丹玄子抬手拍了拍他的肩膀:“师弟杀敌之心可嘉,但为帅者,当审时度势,谋定而后动。付家跑不了,待我军恢复元气,再取不迟。”
夕阳的余晖透过军帐的缝隙照进来,将两人的身影拉得很长,一场可能发生的仓促追击,在丹玄子的冷静劝阻下,悄然消弭于无形。
丹青子端坐于天武宗议事大殿的首座,指尖无意识地摩挲着扶手边缘的云纹。殿内长老们的争论声浪渐息,最终都化作目光投向他。他那双惯常含笑的眸子此刻深不见底,仿佛藏着整个紫徳界的山河版图。
"休养生息..."他低声重复着这四个字,语调平淡得听不出情绪。谁也不知,他心中正翻涌着何等惊涛骇浪。执牛耳者?那不过是偏安一隅的懦夫之愿。他胸中燃烧的,是要让天武宗的旌旗插遍紫徳界每一寸土地,让万宗俯首、亿兆生灵皆奉其为主的野望。
指尖骤然收紧,坚硬的紫檀木扶手竟被掐出浅浅的指痕。殿外传来弟子操练的呼喝声,整齐划一,却也暴露了宗门如今青黄不接的窘境。前日与玄阴谷一战折损的精锐尚未补齐,西境矿脉又遭妖兽侵扰,国库虚空,长老会半数人都在劝他收缩防线。

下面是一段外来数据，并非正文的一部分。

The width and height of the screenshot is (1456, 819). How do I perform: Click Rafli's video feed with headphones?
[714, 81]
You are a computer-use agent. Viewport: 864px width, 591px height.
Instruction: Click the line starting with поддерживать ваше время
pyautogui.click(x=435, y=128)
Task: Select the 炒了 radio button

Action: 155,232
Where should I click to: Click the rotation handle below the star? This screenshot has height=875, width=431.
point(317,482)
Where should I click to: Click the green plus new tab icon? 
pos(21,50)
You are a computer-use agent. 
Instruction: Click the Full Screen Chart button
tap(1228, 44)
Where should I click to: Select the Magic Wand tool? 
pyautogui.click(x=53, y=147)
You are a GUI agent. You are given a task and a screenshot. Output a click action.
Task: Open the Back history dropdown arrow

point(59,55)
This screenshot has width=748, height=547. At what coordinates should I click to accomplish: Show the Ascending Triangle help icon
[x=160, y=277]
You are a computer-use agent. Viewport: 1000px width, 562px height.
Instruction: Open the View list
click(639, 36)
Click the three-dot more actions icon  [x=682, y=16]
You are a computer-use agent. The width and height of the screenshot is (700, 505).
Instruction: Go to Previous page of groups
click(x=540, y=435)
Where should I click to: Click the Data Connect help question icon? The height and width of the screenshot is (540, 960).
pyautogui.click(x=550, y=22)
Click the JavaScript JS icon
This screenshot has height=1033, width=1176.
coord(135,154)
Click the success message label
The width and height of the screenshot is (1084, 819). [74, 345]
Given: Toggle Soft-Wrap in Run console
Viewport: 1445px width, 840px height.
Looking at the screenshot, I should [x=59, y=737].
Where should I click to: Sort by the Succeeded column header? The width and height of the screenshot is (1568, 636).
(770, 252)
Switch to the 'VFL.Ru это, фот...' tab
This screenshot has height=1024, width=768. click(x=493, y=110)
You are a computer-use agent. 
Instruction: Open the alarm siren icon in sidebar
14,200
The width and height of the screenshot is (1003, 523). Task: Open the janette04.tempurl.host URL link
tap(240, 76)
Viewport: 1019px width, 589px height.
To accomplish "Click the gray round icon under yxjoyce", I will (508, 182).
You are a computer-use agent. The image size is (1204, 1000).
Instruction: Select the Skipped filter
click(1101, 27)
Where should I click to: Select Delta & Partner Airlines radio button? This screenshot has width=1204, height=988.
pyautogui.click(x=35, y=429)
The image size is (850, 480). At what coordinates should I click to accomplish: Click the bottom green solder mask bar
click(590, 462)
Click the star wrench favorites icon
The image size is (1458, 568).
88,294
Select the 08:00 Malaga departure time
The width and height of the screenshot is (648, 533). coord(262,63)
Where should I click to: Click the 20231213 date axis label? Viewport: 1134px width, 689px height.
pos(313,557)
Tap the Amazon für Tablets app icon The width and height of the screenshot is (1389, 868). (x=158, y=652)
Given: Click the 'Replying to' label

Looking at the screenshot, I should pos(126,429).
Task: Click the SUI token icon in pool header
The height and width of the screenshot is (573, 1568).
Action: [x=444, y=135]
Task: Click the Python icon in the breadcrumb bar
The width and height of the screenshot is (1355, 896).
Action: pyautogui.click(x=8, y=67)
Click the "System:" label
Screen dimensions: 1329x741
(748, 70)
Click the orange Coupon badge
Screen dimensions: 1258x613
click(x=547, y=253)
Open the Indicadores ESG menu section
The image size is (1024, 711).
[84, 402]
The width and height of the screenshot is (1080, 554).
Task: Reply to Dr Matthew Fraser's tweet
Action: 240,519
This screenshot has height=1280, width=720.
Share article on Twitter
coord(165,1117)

"也罢。"丹青子缓缓松开手,将那股几乎要破体而出的霸气压回心底。他抬眼望向殿外,阳光穿过雕花窗棂,在地面投下斑驳的光影,像极了此刻支离破碎的局势。"便依诸位之意。"
声音不大,却让殿内所有人都松了口气。只有站在他身侧的侍墨弟子,瞥见掌门袖中紧握的拳头,指节因用力而泛白。那垂下的眼帘里,没有半分妥协,只有蛰伏的猛兽在暗中磨砺爪牙。紫徳界的天,迟早要变。